[NT] Implementing Multi-Head Attention with NestedTensors #125214

clessig · 2024-04-30T07:34:12Z

🚀 The feature, motivation and pitch

Nested tensors are supported by PyTorch's flash attention implementation (cf. https://gist.github.com/victoroliv2/3668f07e11a0757febb6e55a8d78592a) and this has a markable (approx 25%) speedup compared to alternative options. But extending this example to a full multi-head attention implementation does not work at the moment since flash attention expects 3D tensors in the nested_tensor while nn.Linear requires 2D tensors.

RuntimeError: Linear requires nested_tensor.dim == 3 and dense_matrix.dim == 2. Nested tensor dim: 4. Dense tensor dim: 2

This restriction on nn.Linear also seems odd to me. One could in principle construct the nested_tensor only after the projection but since this involves a copy operation it is rather inefficient and will likely negate any benefit from the flash attention with nested tensors.

Alternatives

No response

Additional context

Here's a minimal example:

class AttentionHead(torch.nn.Module):

  def __init__(self, proj_dims) :
    '''Attention head'''

    super(AttentionHead, self).__init__()

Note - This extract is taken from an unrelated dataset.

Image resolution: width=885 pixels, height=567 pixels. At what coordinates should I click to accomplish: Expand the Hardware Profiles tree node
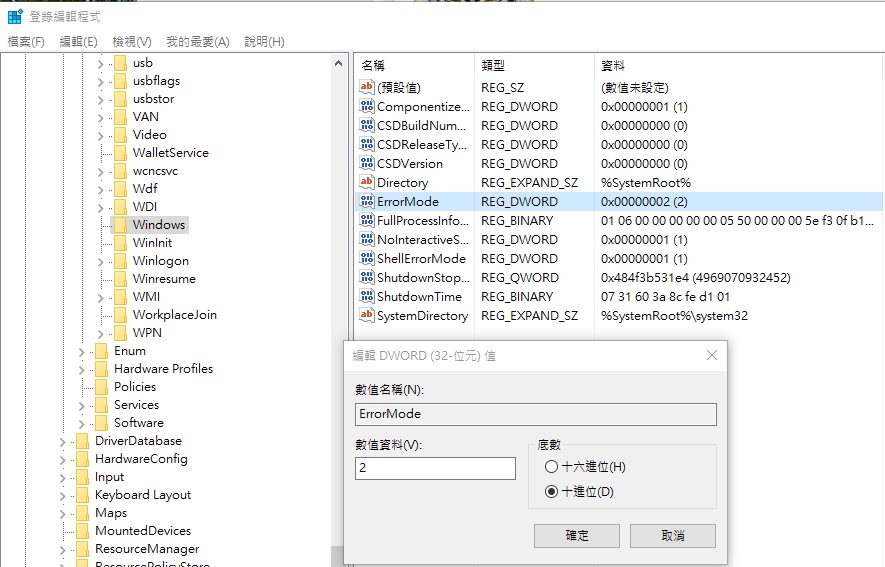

    # self.proj = torch.nn.Linear( proj_dims[0], 3*proj_dims[1], bias = False)
    self.proj_q = torch.nn.Linear( proj_dims[0], proj_dims[1], bias = False)
    self.proj_k = torch.nn.Linear( proj_dims[0], proj_dims[1], bias = False)
    self.proj_v = torch.nn.Linear( proj_dims[0], proj_dims[1], bias = False)
    
    self.softmax = torch.nn.Softmax(dim=-1)

    self.lnorm_q = torch.nn.LayerNorm( proj_dims[1], elementwise_affine=False)
    self.lnorm_k = torch.nn.LayerNorm( proj_dims[1], elementwise_affine=False)
    
    self.att = torch.nn.functional.scaled_dot_product_attention

  def forward( self, xs) :
    
    # q, k, v = torch.tensor_split( self.proj( xs), 3, dim=-1)
    q, k, v = self.proj_q( xs), self.proj_k( xs), self.proj_v( xs)
    q, k = self.lnorm_q( q), self.lnorm_k( k)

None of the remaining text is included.